Chine : l’ancien Premier ministre Zhu Rongji, artisan de l’entrée à l’OMC, est décédé à 98 ans
L’ancien Premier ministre chinois Zhu Rongji s’est éteint mercredi à l’âge de 98 ans des suites d’une longue maladie, ont rapporté les médias d’État. Figure majeure de la réforme économique chinoise, il restera dans l’histoire comme l’un des principaux architectes des négociations ayant conduit à l’adhésion de la Chine à l’Organisation mondiale du commerce (OMC) en 2001.
Né en 1928 dans la province du Hunan, cet ingénieur de formation, diplômé de l’université Tsinghua, a occupé les fonctions de vice-Premier ministre chargé des dossiers économiques entre 1991 et 1998, avant d’accéder à la tête du gouvernement de 1998 à 2003. Son mandat a été marqué par une série de réformes audacieuses : restructuration des entreprises publiques, assainissement du système bancaire et modernisation du cadre réglementaire, autant de chantiers qui ont jeté les bases de la puissance économique chinoise d’aujourd’hui.

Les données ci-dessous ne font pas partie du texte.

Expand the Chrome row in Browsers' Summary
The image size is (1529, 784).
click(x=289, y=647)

Mais c’est son rôle dans les négociations à l’OMC qui demeure son héritage le plus emblématique. Après quinze ans de discussions laborieuses, l’aboutissement de ce processus a non seulement ouvert les portes du marché mondial à la Chine, mais a également accéléré la transformation profonde de son modèle économique.

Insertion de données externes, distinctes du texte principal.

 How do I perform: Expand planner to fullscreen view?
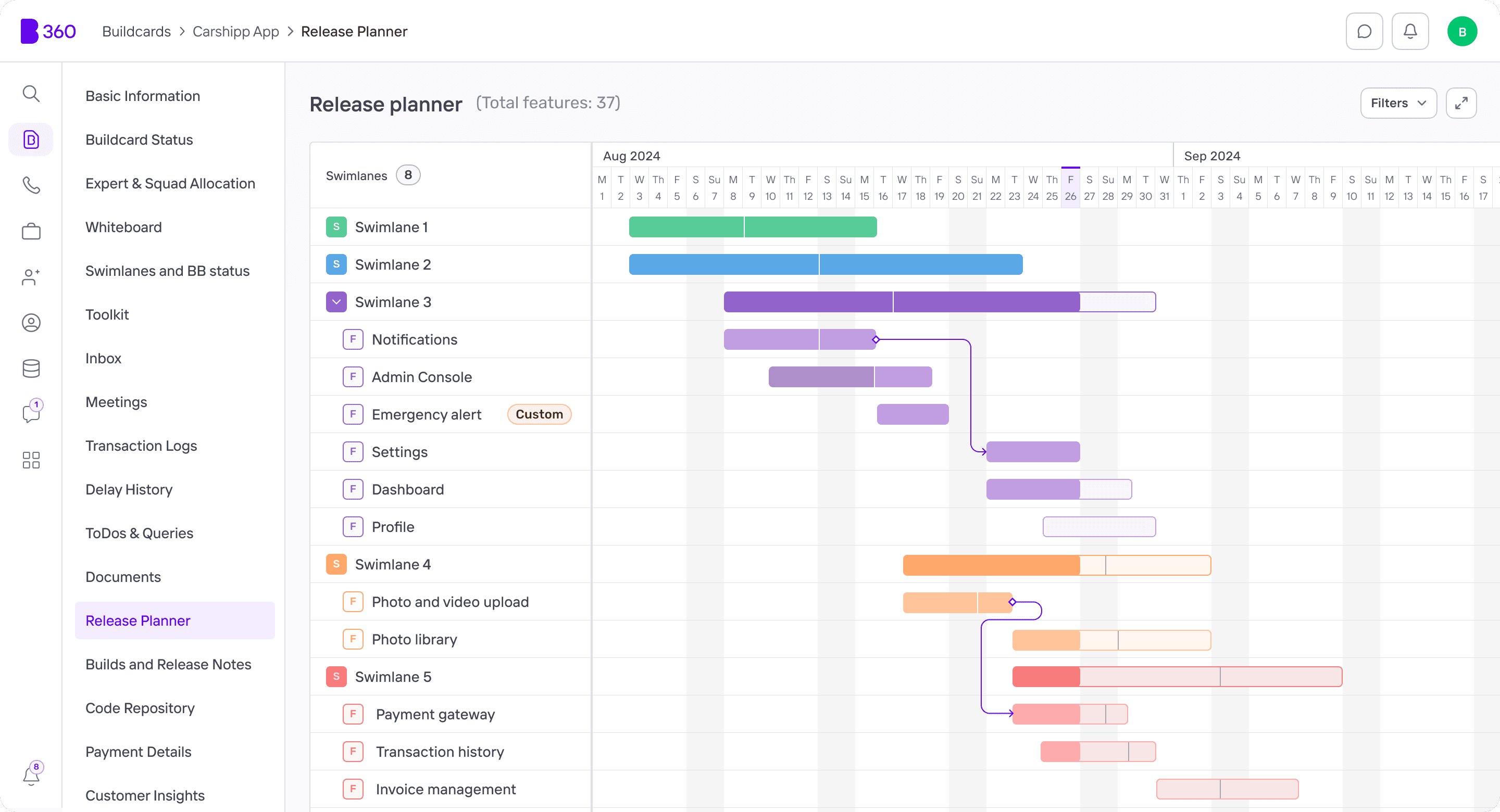coord(1460,104)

Dans un communiqué officiel, les plus hautes instances du Parti et de l’État ont salué la mémoire d’« un communiste loyal et éprouvé, un homme d’État exceptionnel et un excellent dirigeant ». Aucune information n’a été communiquée, dans l’immédiat, sur les modalités des funérailles.
Surnommé « l’homme au visage de fer » pour sa réputation de dirigeant intègre et inflexible, Zhu Rongji laisse derrière lui l’image d’un réformateur déterminé, dont l’empreinte sur la Chine contemporaine reste indélébile.